Use this URL to cite or link to this record in EThOS:
Title: Late Weichselian and Holocene glacimarine sedimentation and environments in Kejser Franz Josephs Fjord and on the adjacent continental margin of East Greenland
Author: Evans, J.
Awarding Body: University of Cambridge
Current Institution: University of Cambridge
Date of Award: 1999
Availability of Full Text:
Full text unavailable from EThOS.
Please contact the current institution’s library for further details.

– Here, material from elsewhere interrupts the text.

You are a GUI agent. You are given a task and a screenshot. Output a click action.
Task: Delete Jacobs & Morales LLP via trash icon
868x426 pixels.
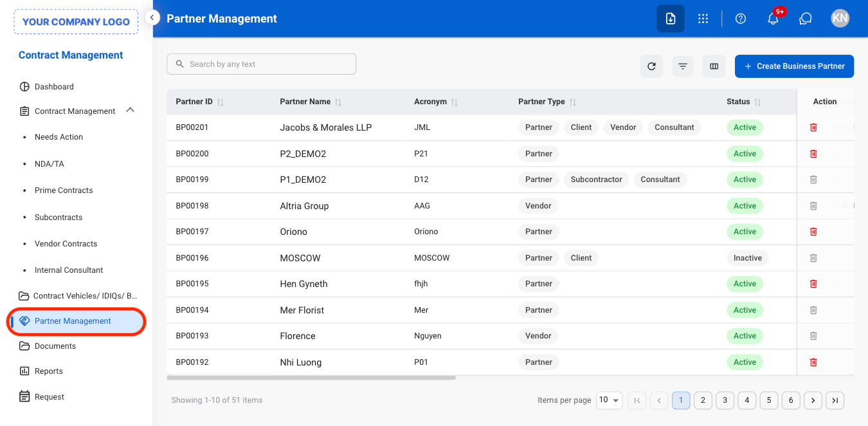pyautogui.click(x=813, y=127)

The study outlines the glacimarine sedimentation patterns and processes and environments in the Kejser Franz Josephs Fjord and on the adjacent continental margin of East Greenland during the Late Weichselian and Holocene. A variety of techniques are adopted in the study in order to address the objectives outlined previously. The study is based on a suite of 8 cores from the mid to outer region of Kejser Franze Josephs Fjord, and the continental shelf and slope. Core analyses included i) logging (core and x-radiographs), ii) determination of grain size distribution, iceberg rafted debris and physical properties (water content, porosity, grain density), iii) determination of stable oxygen and carbon isotopes, iv) radiocarbon dating, and v) calculation of sedimentation and accumulation rates. Additionally, acoustic data is incorporated into the study to place the sediment cores within a regional context in terms of the sedimentation patterns and processes throughout the study area. The sedimentary record within the study dates back to the Late Weicheselian glaciation. The sedimentary record corresponding to the Late Weicheselian glaciation is confined to the continental slope, and partly the continental shelf. The nature, timing, extent and mechanisms of ice advance during the Late Weichselian glaciation could not be determined in the study. The upper continental slope is characterised by iceberg sedimentation with additional contribution from distal remnants of meltwater outflows escaping from East Greenland, sea ice rafting and pelagic settling. Mass wasting is recognised by the presence of debris flows, which are derived from the rapid and unstable build-up of large volumes of glacigenic sediment. Mass wasting events are intermittent, vary from small to large scale, and are derived from local slope regions. The mid to lower continental slope are characterised by rain out and suspension settling punctuated by intermittent sediment gravity flows. Sea ice conditions during the Late Weichselian are extended resulting in reduced ventilation of ocean surface waters and decreased exchange of CO2 between the atmosphere and ocean. Sedimentation rates are high in relation to sedimentation being focused onto the continental margin as ice advances to the inner continental shelf.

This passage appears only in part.